Case Studies (1&2)
Case Study 1: Give your Visualization Wings to Fly
Background
You just started your internship at a big firm in New York, and your manager gave you an extensive file of flights that departed from JFK, LGA, or EWR in 2013. From this data (which you can obtain in R) your manager wants you to answer several questions.
Being Readings
The being reading for this case study is
Read the entire article, and come to class with two or three things to share. These could be a favorite quote, a question you had while reading, a thought or idea that spring boarded from the reading, etc.
Resources
Here are quick links to the doing readings and accompanying R cheatsheets that you previously encountered in this unit.

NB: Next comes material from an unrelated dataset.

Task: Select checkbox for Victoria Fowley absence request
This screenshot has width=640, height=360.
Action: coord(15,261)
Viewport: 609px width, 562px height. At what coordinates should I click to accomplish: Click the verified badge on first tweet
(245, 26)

- R4DS Chapter 3: Data Visualization
- R4DS Chapter 5: Data Transformation
- R4DS Chapter 28: Graphics for Communication
- Data visualization with ggplot2 cheatsheet
- Data transformation with dplyr cheat sheet
Feel free to make use of Google searches, stack overflow, etc., as you wrangle and visualize the data.
Tasks
-
Get the data using this R code:
#uncomment and run the line below once, if you haven't installed this package yet. #install.packages("nycflights13") library(nycflights13) #Run this line to learn more about the flights data set. #?flights
-
Address each of the following questions from your manager. Each answer should contain at least one chart and a description where you state the answer.

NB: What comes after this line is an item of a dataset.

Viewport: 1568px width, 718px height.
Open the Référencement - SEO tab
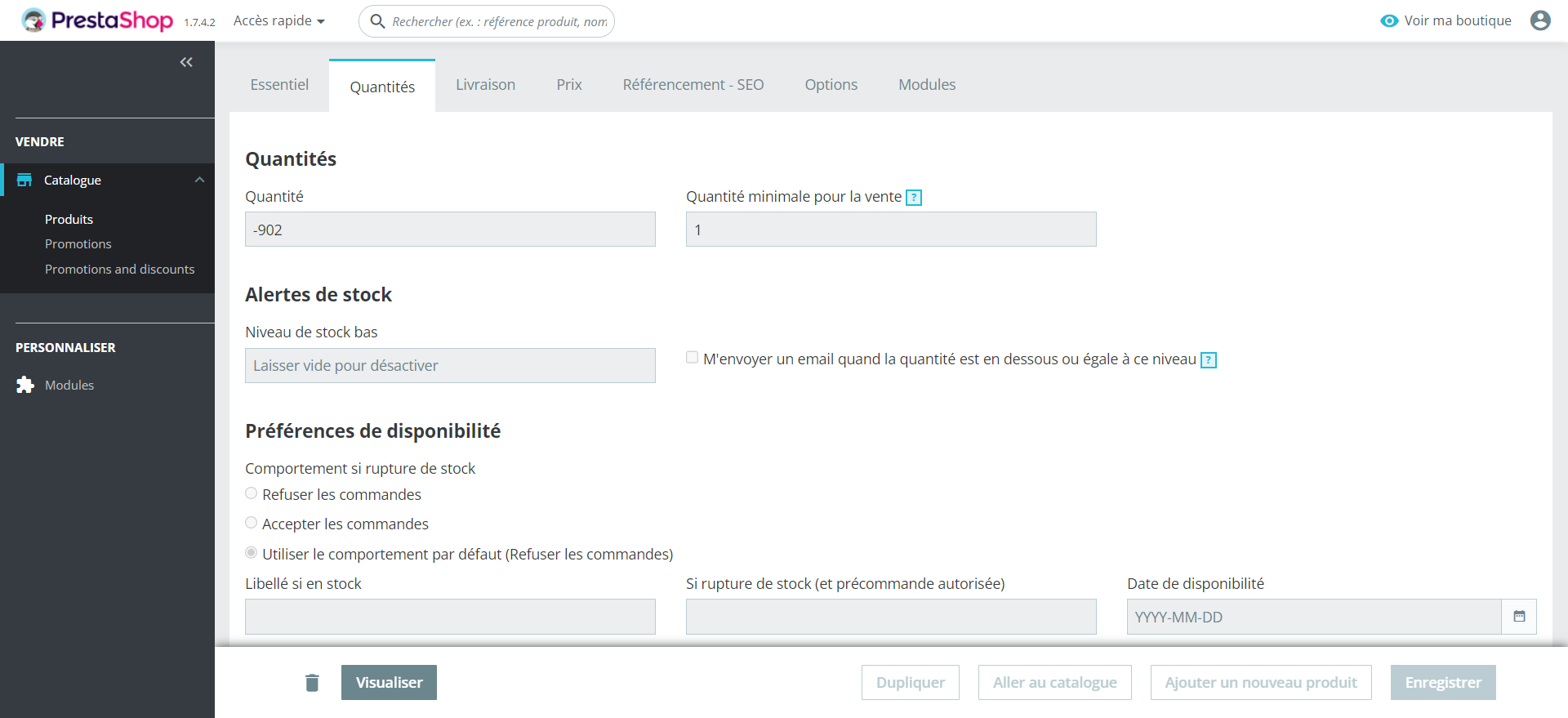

- If I am leaving before noon, which two airlines do you recommend at each airport (JFK, LGA, EWR) that will have the lowest arrival delay time at the 75th percentile?
- Why the 75th percentile? The minimum and maximum arrival delay times could be skewed by a single flight. The median arrival delay time would help understand what happens with about 50% of flights. By analyzing the 75th percentile, we’re making comparisons that take into account 75% of the flights.
- Which origin airport is best to minimize my probability of a late arrival when I am using Delta Airlines?
- This will require you to categorize each flight as late or not late.
- Which destination airport is the worst airport for arrival time?
- You decide on the metric for “worst.”
- If I am leaving before noon, which two airlines do you recommend at each airport (JFK, LGA, EWR) that will have the lowest arrival delay time at the 75th percentile?
Adapt one of your visualizations above so that it shows the complexity of the data (i.e. individual flights, and not only broad summaries). Share your new chart, and then discuss the pros and/or cons of including the individual flights in your visualization.
-
Create an R Markdown report that has the graphs and discussions mentioned above.
- Write an introduction section that describes your results.
- Have a section for each question.
- Make sure your code is in the report but defaults to hidden.
Case Study 2: Reducing Gun Deaths
Background
The world is a dangerous place. During 2015 and 2016 there was a lot of discussion in the news about police shootings. FiveThirtyEight reported on gun deaths in 2016. As leaders in data journalism, they have posted a clean version of this data in their GitHub repo called full_data.csv for us to use. Load the data with the following command (you’ll need to assign the data to a variable).
read_csv("https://github.com/fivethirtyeight/guns-data/blob/master/full_data.csv?raw=true")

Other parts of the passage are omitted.